_WHAT THE TASK ASKS:_
Each line from the one containing "This screenshot has width=1024, height=1024." through the last line of the records is to be repeated exactly, with all pictures left out.

+++ RECORDS FOR THE EXERCISE

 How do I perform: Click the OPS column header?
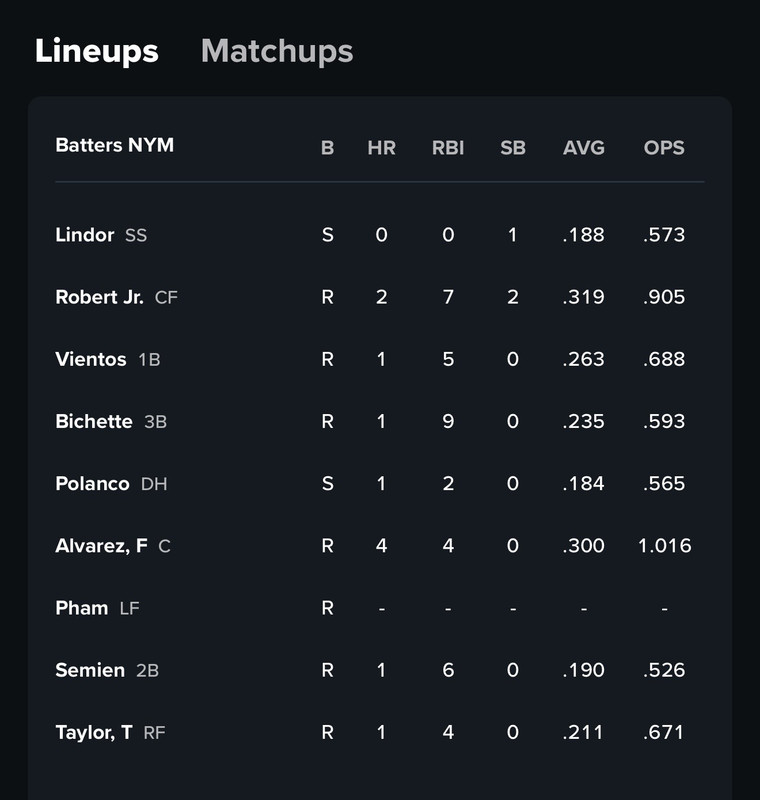[x=664, y=148]
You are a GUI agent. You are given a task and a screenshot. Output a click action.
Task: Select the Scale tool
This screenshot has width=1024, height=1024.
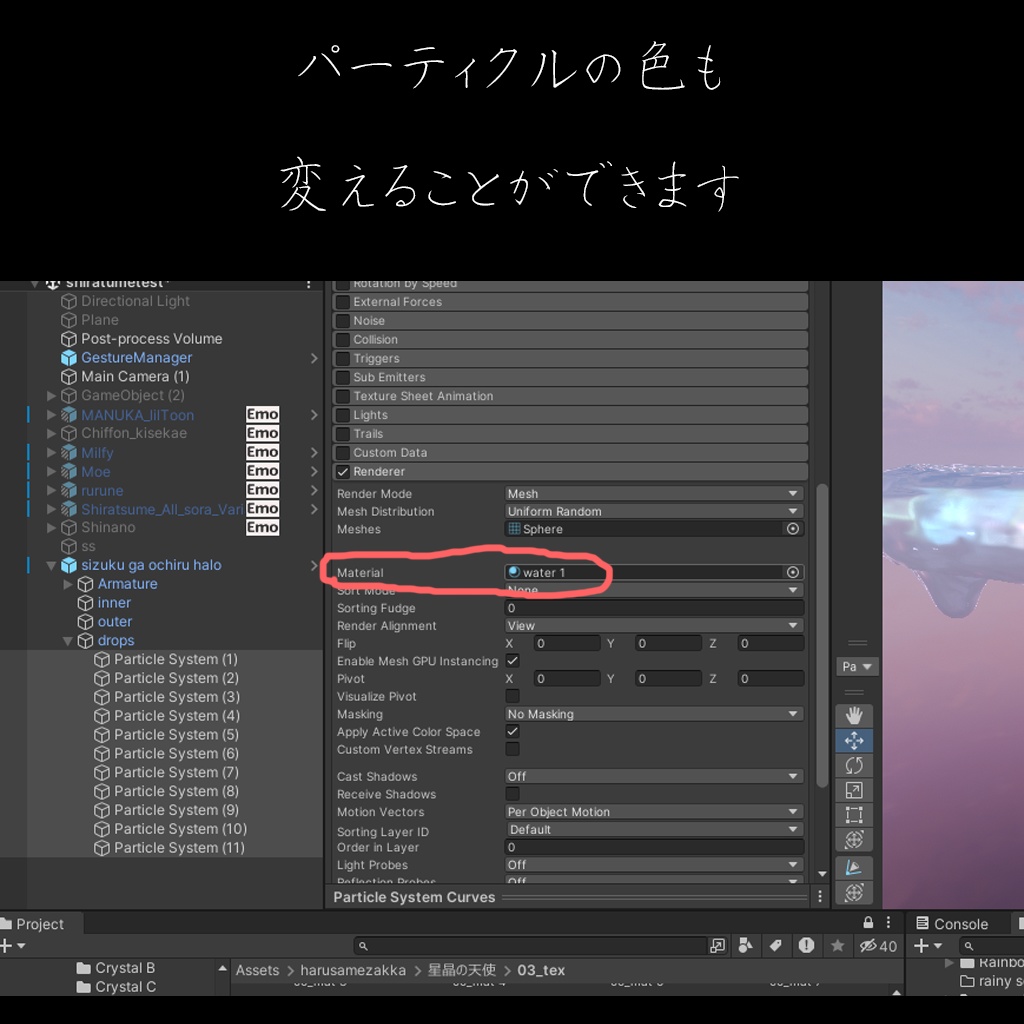pyautogui.click(x=855, y=790)
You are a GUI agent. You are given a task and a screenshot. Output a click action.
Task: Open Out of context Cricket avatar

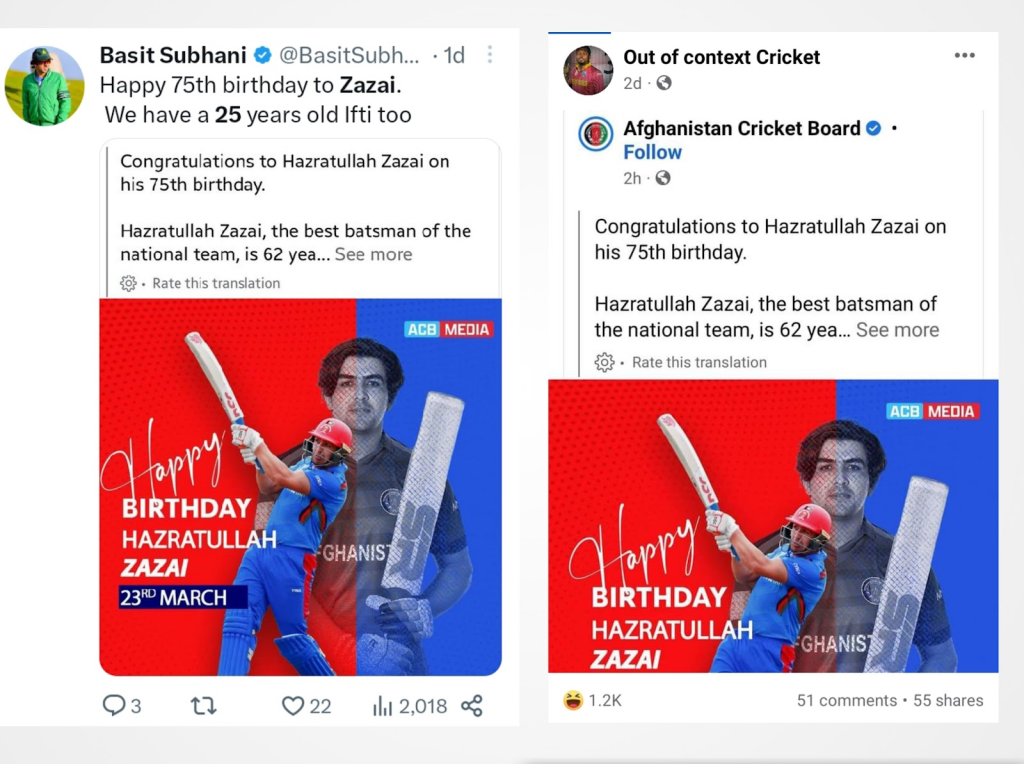tap(588, 71)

++++++

_ANSWER TO THE EXERCISE:_
This screenshot has width=1024, height=1024.
pyautogui.click(x=855, y=790)
You are a GUI agent. You are given a task and a screenshot. Output a click action.
Task: Open Out of context Cricket avatar

tap(588, 71)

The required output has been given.